Centrándonos en la producción de Duccio, aun sin poderse despejar bastantes dudas en relación con su autoría, podemos afirmar que trabajó mucho –para sí y para otros– y alcanzó un notabilisimo reconocimiento entre sus contemporáneos. Pintó varias Madonas –la Madona de Crevole, del Museo de la catedral de Siena; la Madona del Kunstmuseum de Berna; la Madona de los Franciscanos, de la Pinacoteca Nacional de Siena; la llamada Madona Stoclet; la Madona con el Niño y ángeles, de la Galería Nacional de Umbria; la Madona Rucellai, de la Galería de los Uffizi de Florencia; la Madona del pequeño tríptico, de la National Gallery de Londres–, el Crucifijo, de la Colección Odescalchi de Roma, etcétera.
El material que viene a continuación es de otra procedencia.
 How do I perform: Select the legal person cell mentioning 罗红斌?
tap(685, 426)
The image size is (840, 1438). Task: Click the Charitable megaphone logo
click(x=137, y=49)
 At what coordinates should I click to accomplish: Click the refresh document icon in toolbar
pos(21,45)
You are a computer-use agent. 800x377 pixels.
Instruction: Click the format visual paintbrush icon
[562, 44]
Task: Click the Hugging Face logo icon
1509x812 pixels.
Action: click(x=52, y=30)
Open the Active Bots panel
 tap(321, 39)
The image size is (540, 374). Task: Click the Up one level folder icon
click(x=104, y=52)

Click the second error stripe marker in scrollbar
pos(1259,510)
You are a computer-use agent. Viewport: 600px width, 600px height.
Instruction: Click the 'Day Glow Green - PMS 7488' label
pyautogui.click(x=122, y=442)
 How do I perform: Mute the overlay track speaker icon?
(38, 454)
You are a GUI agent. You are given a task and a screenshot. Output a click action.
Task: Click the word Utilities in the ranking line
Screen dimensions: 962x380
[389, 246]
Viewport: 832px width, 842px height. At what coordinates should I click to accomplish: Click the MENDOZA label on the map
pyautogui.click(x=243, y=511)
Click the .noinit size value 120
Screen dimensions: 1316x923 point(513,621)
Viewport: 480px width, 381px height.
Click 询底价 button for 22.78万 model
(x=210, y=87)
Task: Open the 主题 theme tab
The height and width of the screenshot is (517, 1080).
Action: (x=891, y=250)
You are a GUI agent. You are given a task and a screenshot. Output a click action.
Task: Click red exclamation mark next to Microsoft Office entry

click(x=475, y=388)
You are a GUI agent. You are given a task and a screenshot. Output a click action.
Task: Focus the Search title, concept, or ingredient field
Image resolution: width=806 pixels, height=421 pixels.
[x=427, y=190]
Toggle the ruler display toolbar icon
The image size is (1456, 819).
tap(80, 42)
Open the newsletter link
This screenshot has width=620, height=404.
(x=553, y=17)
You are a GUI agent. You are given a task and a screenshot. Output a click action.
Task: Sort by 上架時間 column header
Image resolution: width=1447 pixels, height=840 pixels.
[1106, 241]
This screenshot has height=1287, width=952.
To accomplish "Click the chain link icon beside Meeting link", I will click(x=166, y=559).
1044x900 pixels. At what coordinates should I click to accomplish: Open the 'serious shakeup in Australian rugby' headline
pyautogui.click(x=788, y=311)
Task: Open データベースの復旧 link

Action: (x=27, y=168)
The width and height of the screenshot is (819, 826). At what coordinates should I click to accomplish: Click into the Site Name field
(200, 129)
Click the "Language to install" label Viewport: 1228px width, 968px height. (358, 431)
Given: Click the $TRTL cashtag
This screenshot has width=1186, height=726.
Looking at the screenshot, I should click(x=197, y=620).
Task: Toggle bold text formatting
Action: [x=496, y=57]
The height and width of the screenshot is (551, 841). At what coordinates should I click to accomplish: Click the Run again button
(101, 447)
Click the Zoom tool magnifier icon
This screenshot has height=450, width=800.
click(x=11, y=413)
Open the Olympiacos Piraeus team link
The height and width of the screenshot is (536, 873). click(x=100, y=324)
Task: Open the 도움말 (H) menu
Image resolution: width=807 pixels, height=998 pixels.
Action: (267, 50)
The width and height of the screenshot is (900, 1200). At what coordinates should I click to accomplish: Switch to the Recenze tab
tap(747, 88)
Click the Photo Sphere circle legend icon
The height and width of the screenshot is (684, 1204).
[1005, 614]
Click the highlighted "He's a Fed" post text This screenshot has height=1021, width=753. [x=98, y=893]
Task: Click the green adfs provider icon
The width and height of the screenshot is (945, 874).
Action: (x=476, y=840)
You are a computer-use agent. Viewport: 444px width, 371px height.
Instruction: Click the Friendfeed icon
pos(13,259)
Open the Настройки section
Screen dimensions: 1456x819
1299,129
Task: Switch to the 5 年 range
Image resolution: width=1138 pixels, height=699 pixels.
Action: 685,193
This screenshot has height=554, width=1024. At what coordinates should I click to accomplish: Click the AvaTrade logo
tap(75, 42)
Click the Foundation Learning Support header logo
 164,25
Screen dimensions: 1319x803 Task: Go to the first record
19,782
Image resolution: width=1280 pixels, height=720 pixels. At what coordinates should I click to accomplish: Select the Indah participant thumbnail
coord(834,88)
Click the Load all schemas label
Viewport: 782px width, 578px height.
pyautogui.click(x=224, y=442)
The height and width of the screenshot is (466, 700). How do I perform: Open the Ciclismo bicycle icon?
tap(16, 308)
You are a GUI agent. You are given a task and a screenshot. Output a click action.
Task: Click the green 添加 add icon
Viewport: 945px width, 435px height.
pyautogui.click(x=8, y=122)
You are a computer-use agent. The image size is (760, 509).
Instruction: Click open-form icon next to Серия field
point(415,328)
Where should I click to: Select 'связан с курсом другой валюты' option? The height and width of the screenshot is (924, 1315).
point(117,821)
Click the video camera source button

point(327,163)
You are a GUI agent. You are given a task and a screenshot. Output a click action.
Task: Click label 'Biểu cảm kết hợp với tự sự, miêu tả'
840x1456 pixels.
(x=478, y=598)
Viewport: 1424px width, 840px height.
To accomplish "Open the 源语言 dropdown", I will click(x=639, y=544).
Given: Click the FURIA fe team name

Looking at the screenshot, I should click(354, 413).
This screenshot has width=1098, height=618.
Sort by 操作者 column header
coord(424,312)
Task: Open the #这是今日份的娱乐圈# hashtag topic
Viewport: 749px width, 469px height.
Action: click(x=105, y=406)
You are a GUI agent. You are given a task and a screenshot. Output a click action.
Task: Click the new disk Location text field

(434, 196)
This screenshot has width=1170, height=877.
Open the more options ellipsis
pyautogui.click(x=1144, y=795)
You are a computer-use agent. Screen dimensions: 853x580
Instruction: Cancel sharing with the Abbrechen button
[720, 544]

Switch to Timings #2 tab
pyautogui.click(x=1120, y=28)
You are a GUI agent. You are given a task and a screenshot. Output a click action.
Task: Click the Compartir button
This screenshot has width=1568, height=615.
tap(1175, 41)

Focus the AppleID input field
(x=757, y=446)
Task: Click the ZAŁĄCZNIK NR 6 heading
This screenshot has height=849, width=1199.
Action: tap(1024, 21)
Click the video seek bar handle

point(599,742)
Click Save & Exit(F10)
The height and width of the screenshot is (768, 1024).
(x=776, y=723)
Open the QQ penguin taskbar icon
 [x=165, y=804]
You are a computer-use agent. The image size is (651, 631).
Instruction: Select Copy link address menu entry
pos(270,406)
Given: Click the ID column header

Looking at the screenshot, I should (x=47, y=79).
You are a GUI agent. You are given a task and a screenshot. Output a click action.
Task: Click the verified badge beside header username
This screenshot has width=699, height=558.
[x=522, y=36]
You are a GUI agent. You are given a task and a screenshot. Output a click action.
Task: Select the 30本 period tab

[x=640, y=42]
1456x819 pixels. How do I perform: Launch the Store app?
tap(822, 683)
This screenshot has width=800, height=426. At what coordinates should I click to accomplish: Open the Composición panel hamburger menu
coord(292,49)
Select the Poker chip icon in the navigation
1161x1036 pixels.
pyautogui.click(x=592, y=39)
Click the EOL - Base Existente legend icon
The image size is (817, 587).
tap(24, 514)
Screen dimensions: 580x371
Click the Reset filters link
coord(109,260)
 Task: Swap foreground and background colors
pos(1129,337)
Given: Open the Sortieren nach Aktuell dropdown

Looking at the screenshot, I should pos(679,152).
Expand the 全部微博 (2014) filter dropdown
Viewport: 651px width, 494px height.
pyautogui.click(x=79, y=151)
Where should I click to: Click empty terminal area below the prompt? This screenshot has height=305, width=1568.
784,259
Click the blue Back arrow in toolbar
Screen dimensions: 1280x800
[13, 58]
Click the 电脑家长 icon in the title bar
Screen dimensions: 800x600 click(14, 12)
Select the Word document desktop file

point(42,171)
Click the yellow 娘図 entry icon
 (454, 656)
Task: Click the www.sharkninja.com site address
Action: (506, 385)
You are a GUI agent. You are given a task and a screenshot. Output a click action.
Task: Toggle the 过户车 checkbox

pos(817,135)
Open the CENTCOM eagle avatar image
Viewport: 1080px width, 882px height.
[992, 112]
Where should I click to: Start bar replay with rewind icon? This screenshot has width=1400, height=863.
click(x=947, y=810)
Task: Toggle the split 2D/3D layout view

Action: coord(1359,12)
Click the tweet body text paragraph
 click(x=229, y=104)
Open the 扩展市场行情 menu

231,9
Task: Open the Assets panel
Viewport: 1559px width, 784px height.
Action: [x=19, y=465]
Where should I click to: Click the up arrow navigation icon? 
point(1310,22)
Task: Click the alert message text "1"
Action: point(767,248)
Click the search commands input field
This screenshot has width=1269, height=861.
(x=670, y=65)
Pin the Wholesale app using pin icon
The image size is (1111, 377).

De todas formas, su obra más formidable en todos los sentidos fue la muy célebre de la Maestà, espectacular conjunto, cuya conclusión se data entre 1308 y 1311. Fue una obra realizada para el altar mayor del Duomo de Siena, pero que comprendía no sólo el anverso y el reverso del retablo, sino muchos otros complementos como su coronamiento y las predelas. Esta auténtica obra maestra de Duccio por sí sola habría bastado para acreditar su paso a la historia por la ambición del proyecto, que es de dimensiones monumentales, pero también de una complejidad estructural asombrosa. Realizada en plena madurez del artista, probablemente unos diez años antes de su muerte y cuando estaba en la cincuentena, este conjunto es asimismo considerado como la síntesis estilística más completa de su fecunda trayectoria.